====== Given records

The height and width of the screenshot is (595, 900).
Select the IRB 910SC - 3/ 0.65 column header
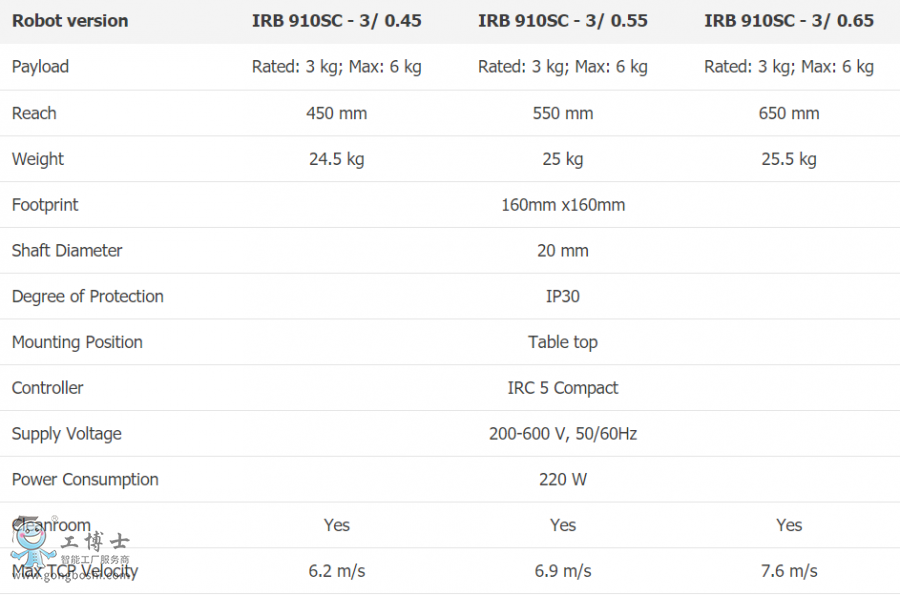tap(789, 21)
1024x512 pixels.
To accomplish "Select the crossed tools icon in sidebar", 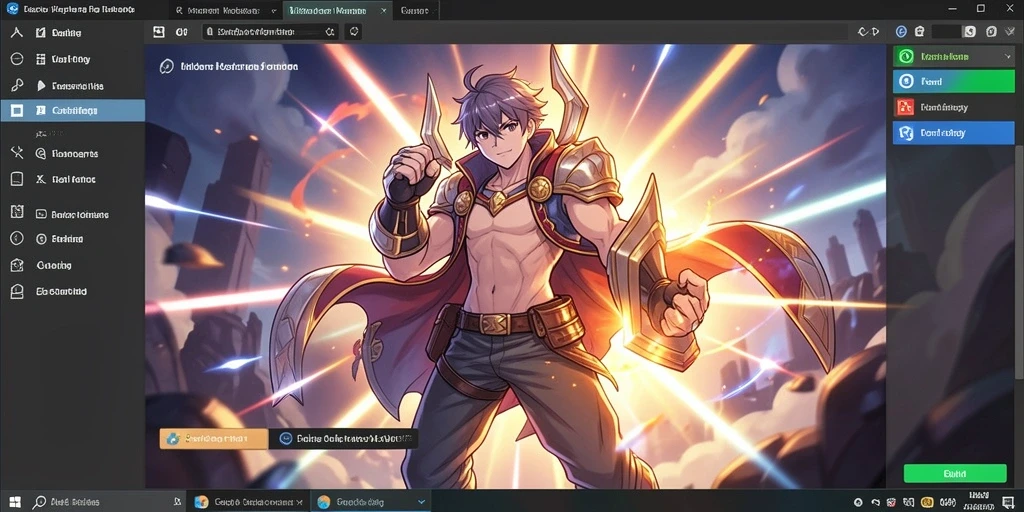I will 18,153.
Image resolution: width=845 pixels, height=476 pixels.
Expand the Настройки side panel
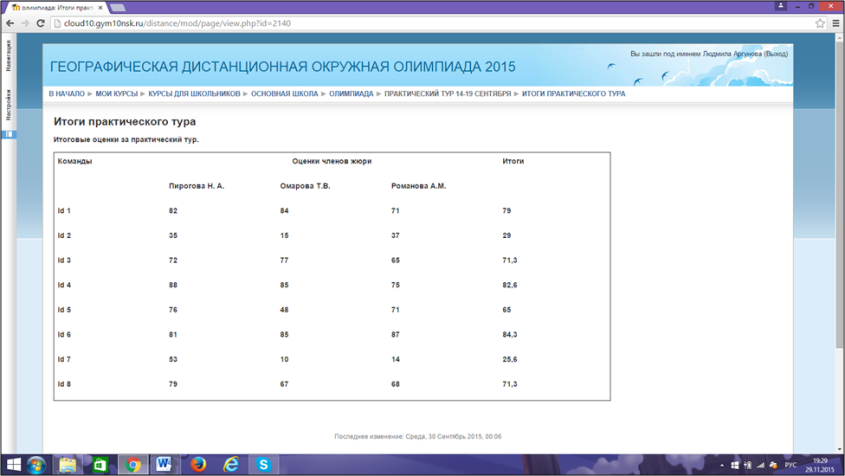8,105
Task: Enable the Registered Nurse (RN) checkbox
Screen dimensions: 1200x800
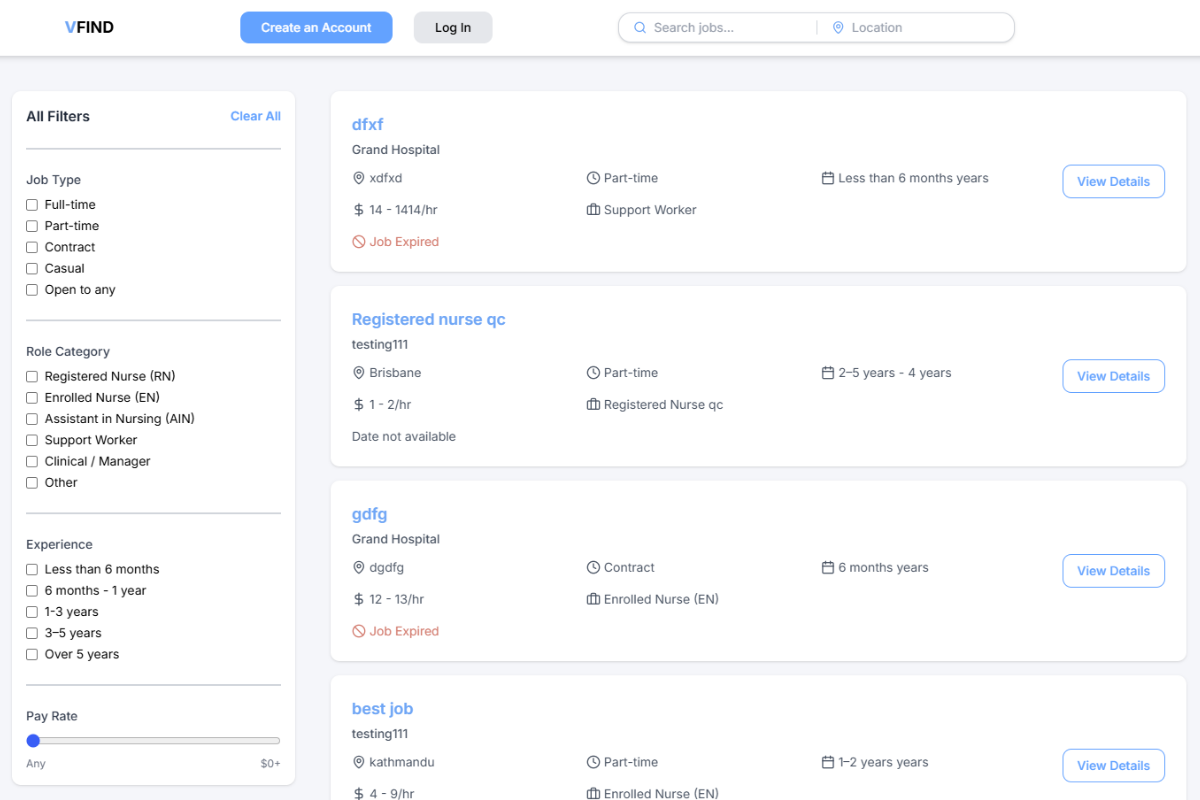Action: [x=32, y=377]
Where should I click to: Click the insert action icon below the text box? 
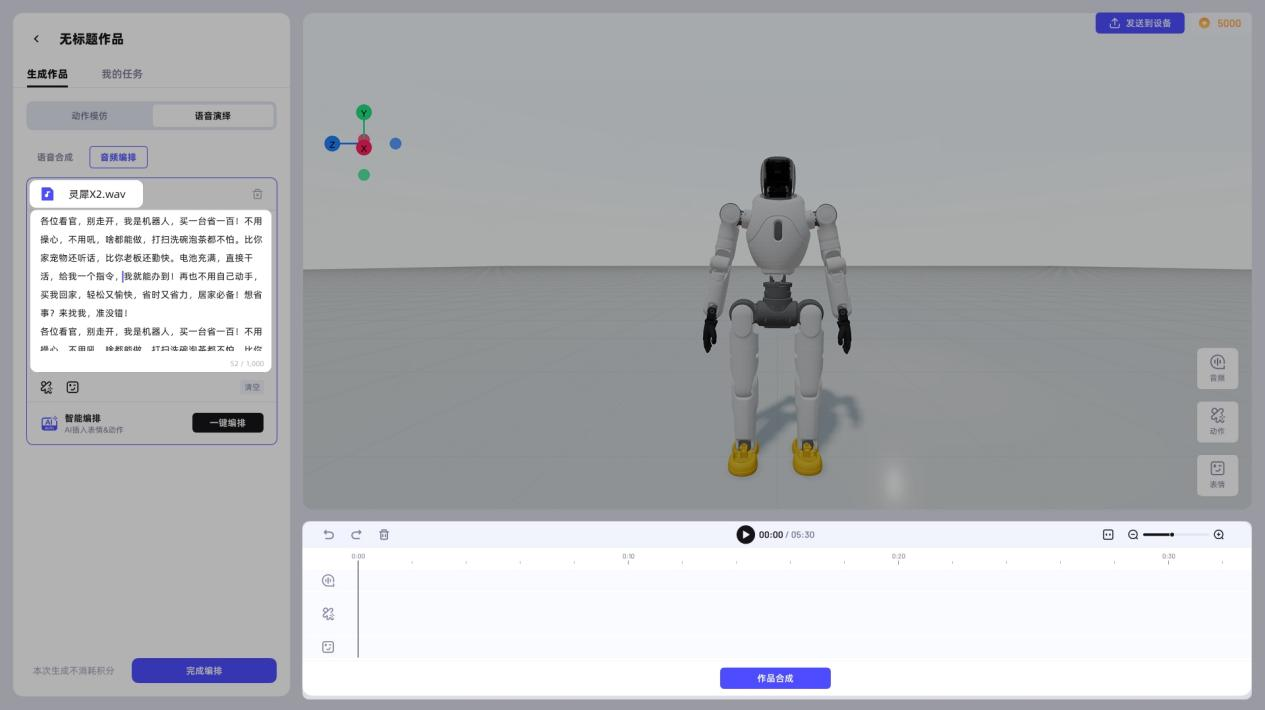(47, 387)
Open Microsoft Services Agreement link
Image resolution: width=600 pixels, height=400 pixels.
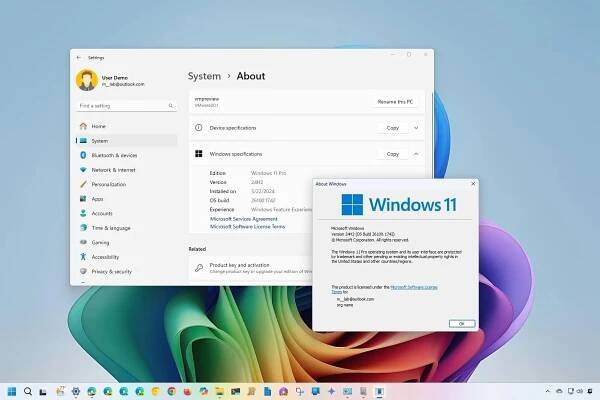click(245, 218)
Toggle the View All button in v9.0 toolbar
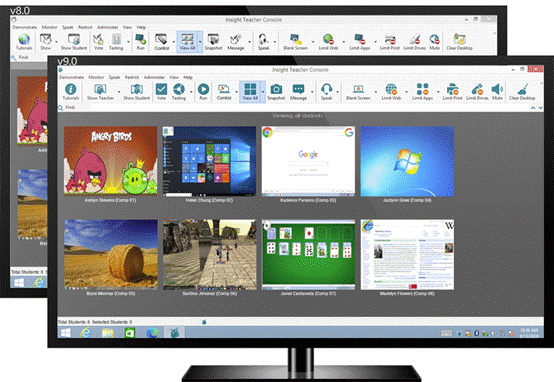Image resolution: width=554 pixels, height=382 pixels. click(x=250, y=91)
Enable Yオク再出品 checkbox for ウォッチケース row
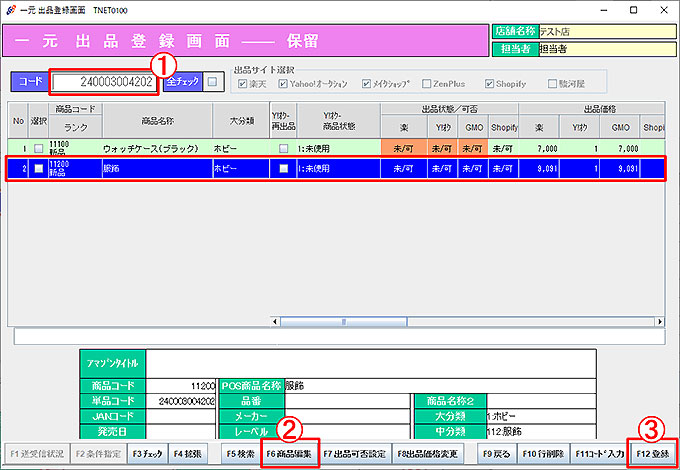The width and height of the screenshot is (680, 470). tap(283, 148)
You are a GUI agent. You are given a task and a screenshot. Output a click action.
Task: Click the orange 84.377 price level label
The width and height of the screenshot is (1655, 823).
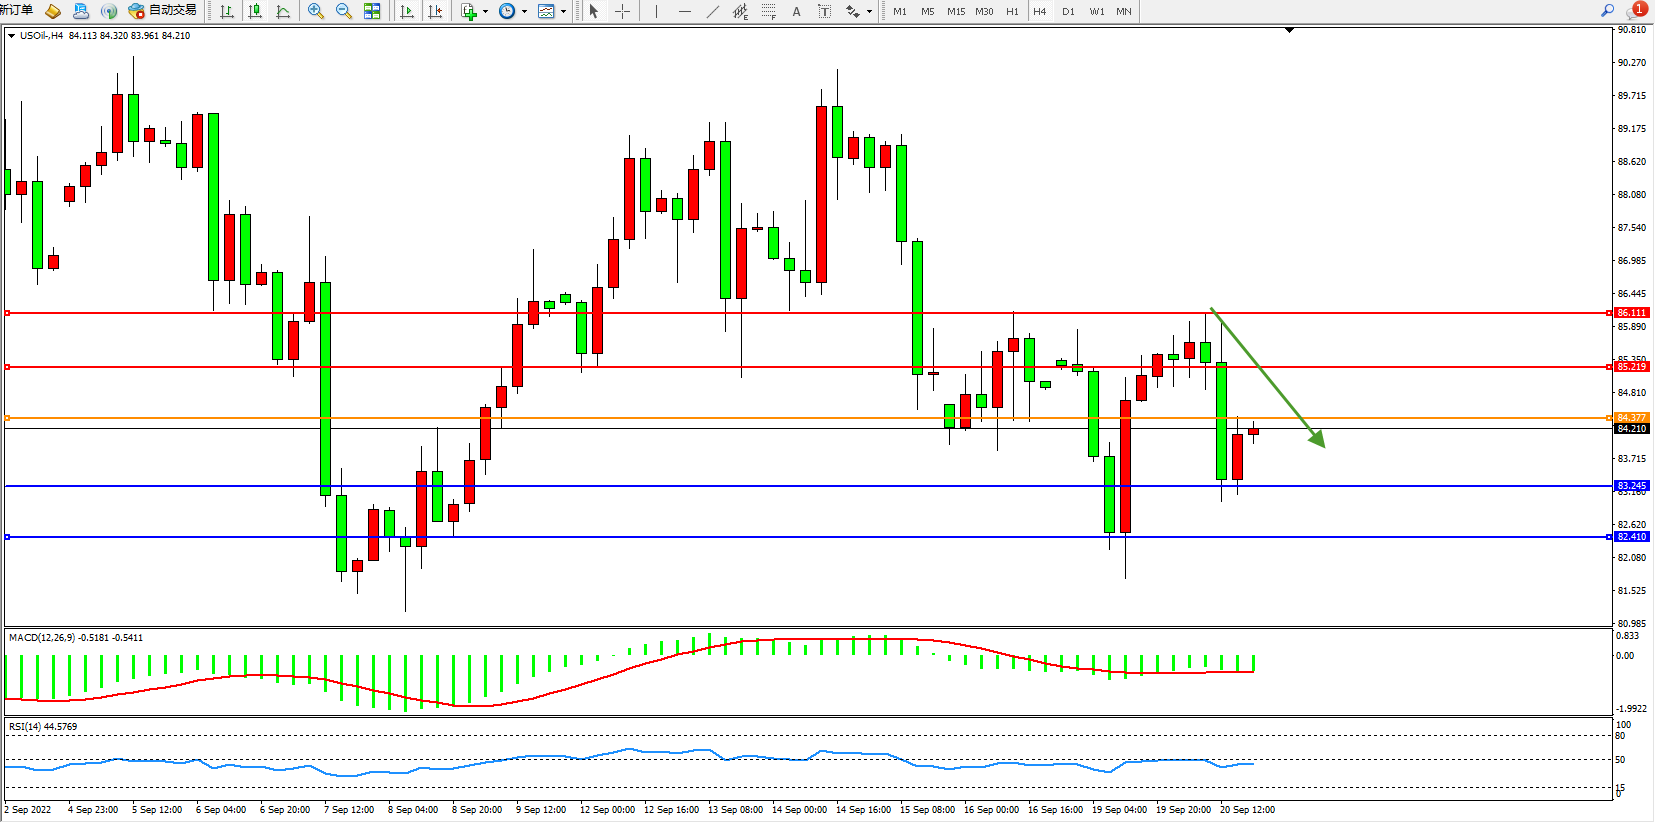(1631, 418)
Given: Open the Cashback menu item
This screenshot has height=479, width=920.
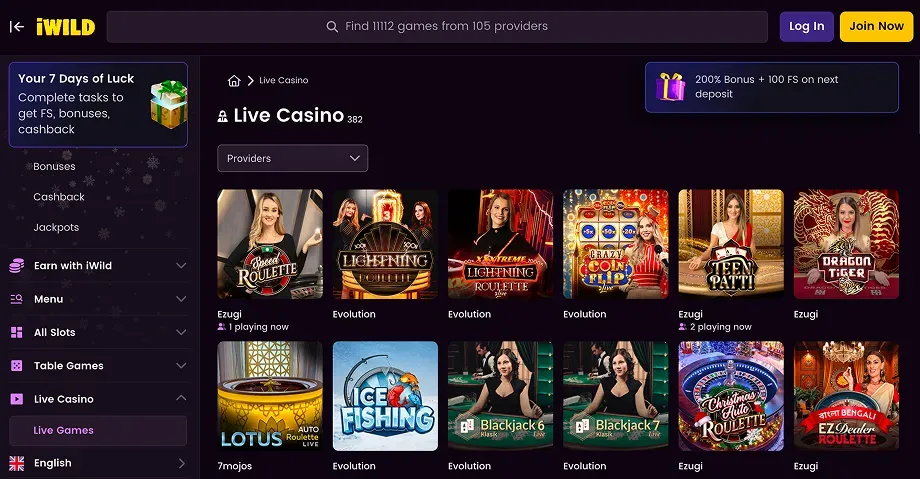Looking at the screenshot, I should click(x=59, y=197).
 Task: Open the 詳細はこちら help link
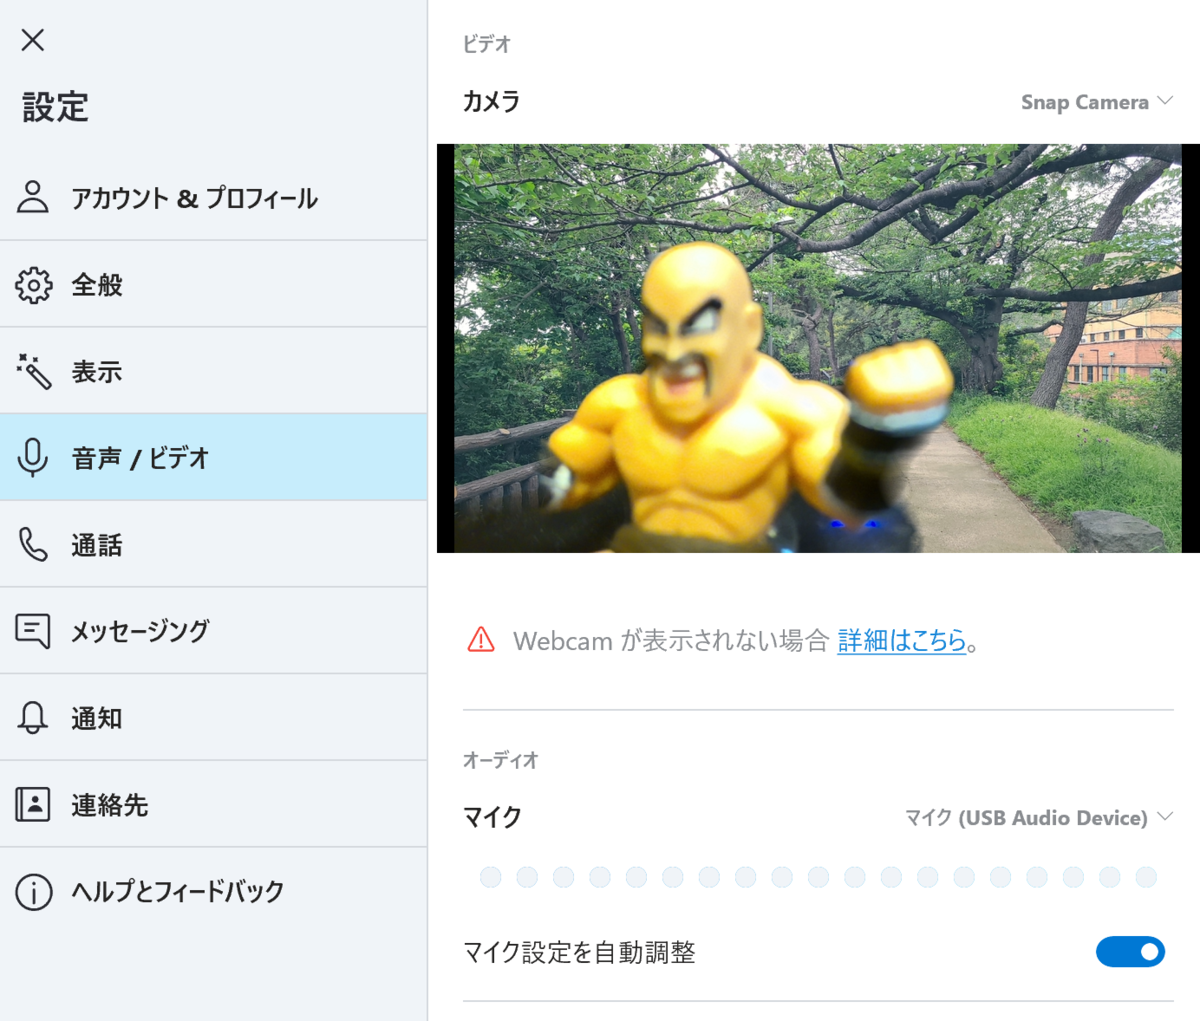pyautogui.click(x=898, y=640)
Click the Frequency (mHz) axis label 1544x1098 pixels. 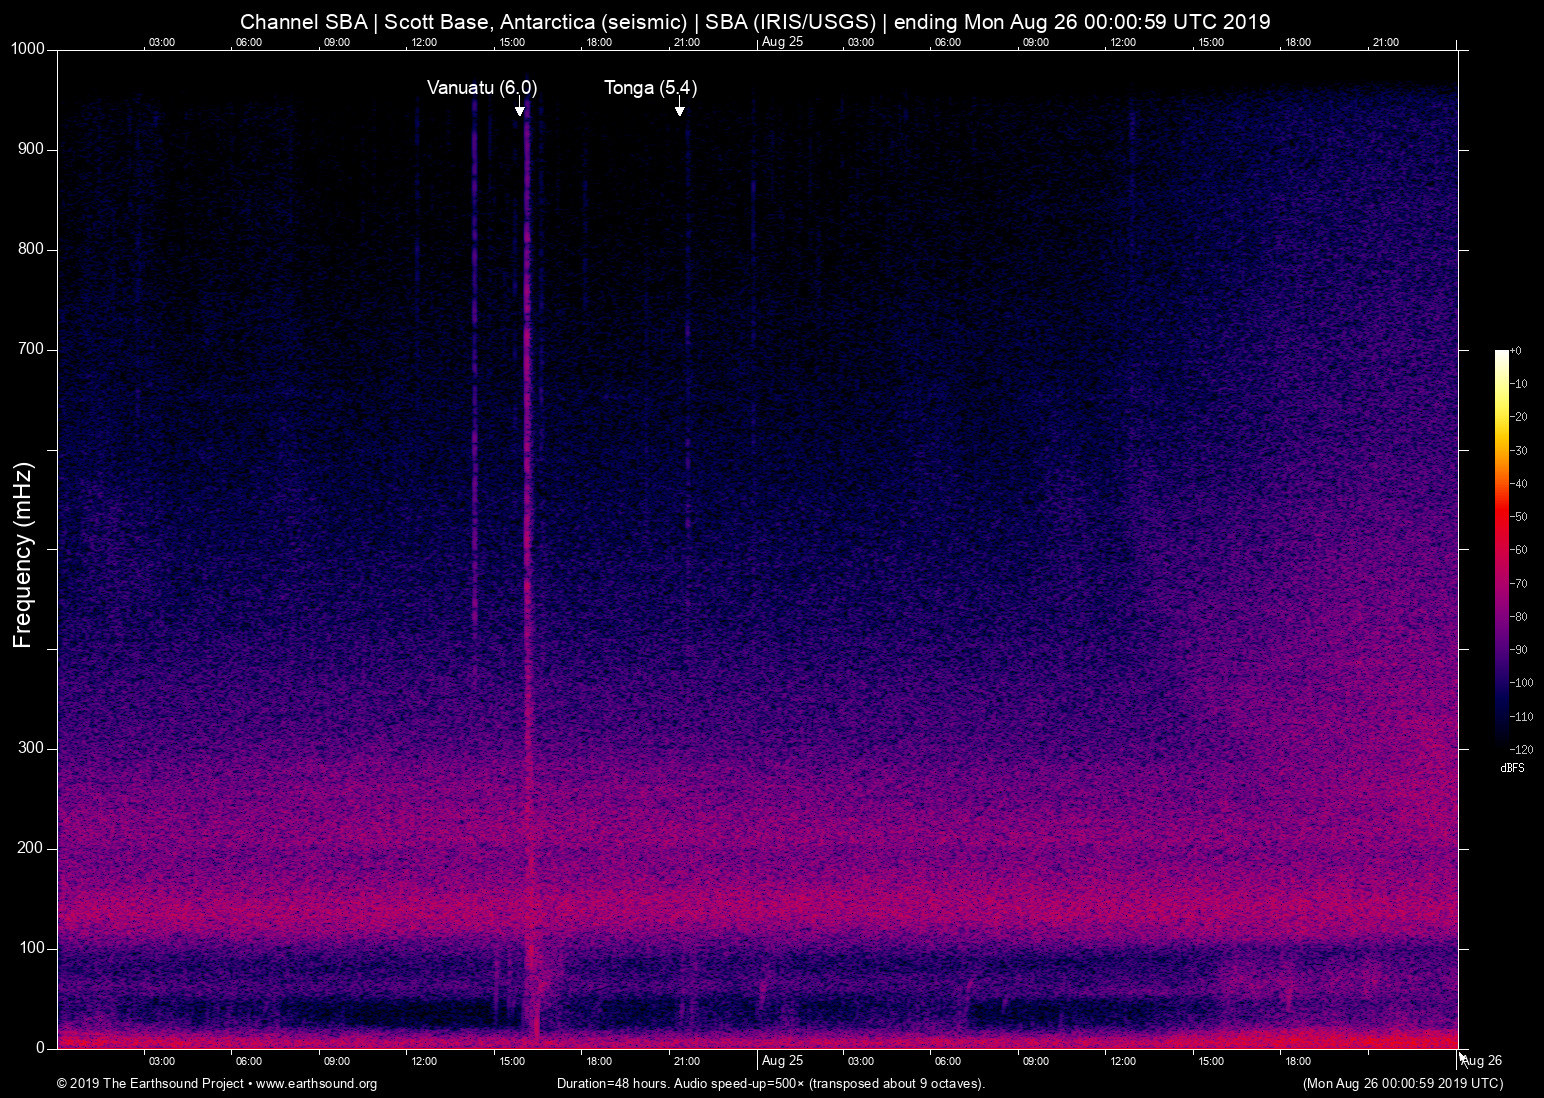[23, 555]
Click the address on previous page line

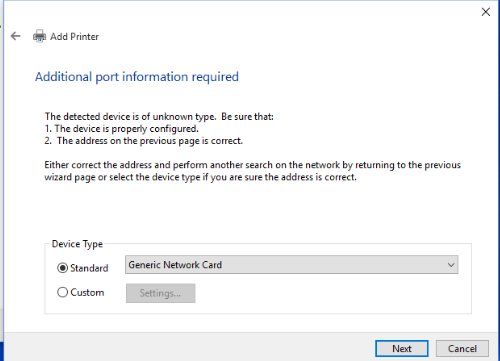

============

> [Task brief]
An exact copy is needed of the stretch above that opens with the line containing "Image resolution: width=600" and closes with the line containing "Task: Click the"; the pictures are not part of it.

> [Written answer]
Image resolution: width=600 pixels, height=400 pixels.
click(245, 218)
Toggle the View All button in v9.0 toolbar
Image resolution: width=554 pixels, height=382 pixels. click(x=250, y=91)
Enable Yオク再出品 checkbox for ウォッチケース row
The width and height of the screenshot is (680, 470). tap(283, 148)
You are a GUI agent. You are given a task and a screenshot. Output a click action.
Task: Click the orange 84.377 price level label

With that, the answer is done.